Many organizational factors lay the groundwork for whistleblowing, Rothschild says. She found that the employee is most likely to blow the whistle when he or she observes the same misconduct many times and comes to view the employer as immoral and the senior managers as non-democratic and probably complicit in the wrongdoing...
4 comments:
Immoral, non democratic and cooperating are the right terms
Under 'Prosecute Them':
It is possible to sue on the basis of 'liability'; consequences to disclosure
I suffered a recently terrible experience from a senior tenure faculty using people nontenured at the department. i am still under medication. the most hurting thing for me was the silence of other tenure faculty professors who know the situation and this faculty person in particular.

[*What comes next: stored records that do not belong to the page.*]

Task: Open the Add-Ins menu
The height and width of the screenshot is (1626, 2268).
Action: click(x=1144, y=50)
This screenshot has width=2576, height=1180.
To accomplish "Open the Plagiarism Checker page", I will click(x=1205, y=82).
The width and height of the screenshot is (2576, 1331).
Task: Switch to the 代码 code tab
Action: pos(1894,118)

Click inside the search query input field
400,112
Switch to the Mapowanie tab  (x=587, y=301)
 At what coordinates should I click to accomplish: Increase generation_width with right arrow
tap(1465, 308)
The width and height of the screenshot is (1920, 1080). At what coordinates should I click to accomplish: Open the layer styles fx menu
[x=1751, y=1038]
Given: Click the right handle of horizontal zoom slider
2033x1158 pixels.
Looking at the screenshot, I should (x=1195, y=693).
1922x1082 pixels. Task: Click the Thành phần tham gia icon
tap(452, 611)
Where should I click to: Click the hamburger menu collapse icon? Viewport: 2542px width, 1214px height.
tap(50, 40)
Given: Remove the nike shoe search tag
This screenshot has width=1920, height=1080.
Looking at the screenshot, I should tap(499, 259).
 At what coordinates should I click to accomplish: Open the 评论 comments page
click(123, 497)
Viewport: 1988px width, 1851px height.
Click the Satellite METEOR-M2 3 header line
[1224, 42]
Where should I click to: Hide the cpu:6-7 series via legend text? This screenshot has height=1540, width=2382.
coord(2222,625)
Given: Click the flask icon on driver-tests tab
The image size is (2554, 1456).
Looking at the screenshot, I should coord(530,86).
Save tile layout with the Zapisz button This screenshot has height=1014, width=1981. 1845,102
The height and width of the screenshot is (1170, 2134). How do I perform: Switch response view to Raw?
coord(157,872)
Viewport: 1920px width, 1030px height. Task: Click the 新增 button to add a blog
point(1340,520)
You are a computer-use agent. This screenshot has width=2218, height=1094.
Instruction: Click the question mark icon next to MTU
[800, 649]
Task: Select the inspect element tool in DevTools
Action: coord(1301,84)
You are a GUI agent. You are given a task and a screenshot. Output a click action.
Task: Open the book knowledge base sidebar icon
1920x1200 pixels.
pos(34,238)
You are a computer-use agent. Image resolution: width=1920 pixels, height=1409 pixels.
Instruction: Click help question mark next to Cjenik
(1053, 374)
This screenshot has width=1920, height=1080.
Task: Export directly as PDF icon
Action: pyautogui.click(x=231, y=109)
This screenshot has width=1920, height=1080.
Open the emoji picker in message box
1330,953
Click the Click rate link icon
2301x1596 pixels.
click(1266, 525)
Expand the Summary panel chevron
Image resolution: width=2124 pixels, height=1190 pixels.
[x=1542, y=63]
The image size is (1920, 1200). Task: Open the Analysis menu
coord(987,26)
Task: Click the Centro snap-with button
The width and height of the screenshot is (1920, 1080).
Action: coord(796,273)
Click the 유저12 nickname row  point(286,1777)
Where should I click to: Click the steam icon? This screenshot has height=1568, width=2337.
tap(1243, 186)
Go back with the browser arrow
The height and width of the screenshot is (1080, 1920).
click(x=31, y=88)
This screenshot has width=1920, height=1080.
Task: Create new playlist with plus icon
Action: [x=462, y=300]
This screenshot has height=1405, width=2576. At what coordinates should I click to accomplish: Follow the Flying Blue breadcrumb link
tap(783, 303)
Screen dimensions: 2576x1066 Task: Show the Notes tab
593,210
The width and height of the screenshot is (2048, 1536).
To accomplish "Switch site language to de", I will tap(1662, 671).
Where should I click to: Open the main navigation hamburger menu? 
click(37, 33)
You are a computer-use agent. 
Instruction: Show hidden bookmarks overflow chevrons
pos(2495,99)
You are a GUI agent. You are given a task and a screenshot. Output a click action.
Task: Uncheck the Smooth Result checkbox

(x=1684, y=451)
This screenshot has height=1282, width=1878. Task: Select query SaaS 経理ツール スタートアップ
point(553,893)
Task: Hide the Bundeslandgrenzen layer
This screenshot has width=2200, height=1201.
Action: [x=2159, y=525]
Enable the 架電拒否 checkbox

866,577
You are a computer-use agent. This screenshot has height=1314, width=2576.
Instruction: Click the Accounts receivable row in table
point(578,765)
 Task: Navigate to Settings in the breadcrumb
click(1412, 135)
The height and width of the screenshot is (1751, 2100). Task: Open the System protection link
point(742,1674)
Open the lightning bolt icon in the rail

I have observed over several years workplace bullying, harassment and retaliation of a junior female faculty member by the department head at my Institution, which prides itself as being a "flagship" (the question is only for what exactly). I am thoroughly disgusted. Notably, this was not a single incidence of misconduct at this department. Additional incidences included sexual harassment, with female employees being offered money for sexual favors at the working place, during working hours. One courageous female whom I much respect, mustered the strength and reported her case (she was cornered in an office and offered money to show her breasts). She went to the said department head (her line manager) and filed an official complaint. As it turned out later, this complaint simply disappeared in the drawer of the above department head and never reached headquarters. The perpetrator was never held responsible. Disgusting.
I have also observed the above mentioned junior female faculty going through all official paths at this Institution to obtain satisfaction, to no avail. All internal instruments (HR, Ombudsperson etc) simply capitulated before the stubborn and unilateral refusal of this department head to participate in seeking a resolution to the conflict. To this day the department head failed to apologize for his conduct which is a disgrace to the department and the Institution as a whole.
Eventually, the complaint was presented to the Director of the Institution, whose simple comment was: "Forget it.". This is scandalous.
I have also observed how little support a colleague can offer inside the system to help. I have for several reasons outspokenly supported this junior female colleague, with no other result then a major and terminal falling out with the department head (which I could not care less about), who attempted (and failed) to turn on me as well ('failed' because, terrible as this is as it confirms stereotypes, I am male, have a loud voice and weigh around 30-40 kilos more than said department head, which appears to intimidate and restrain him).
This junior female faculty is soon leaving the department for a prestiguous senior faculty post (in spite of what she went through, chapeau !). I hope and trust she will sue this department head for what he did to her, shame on him.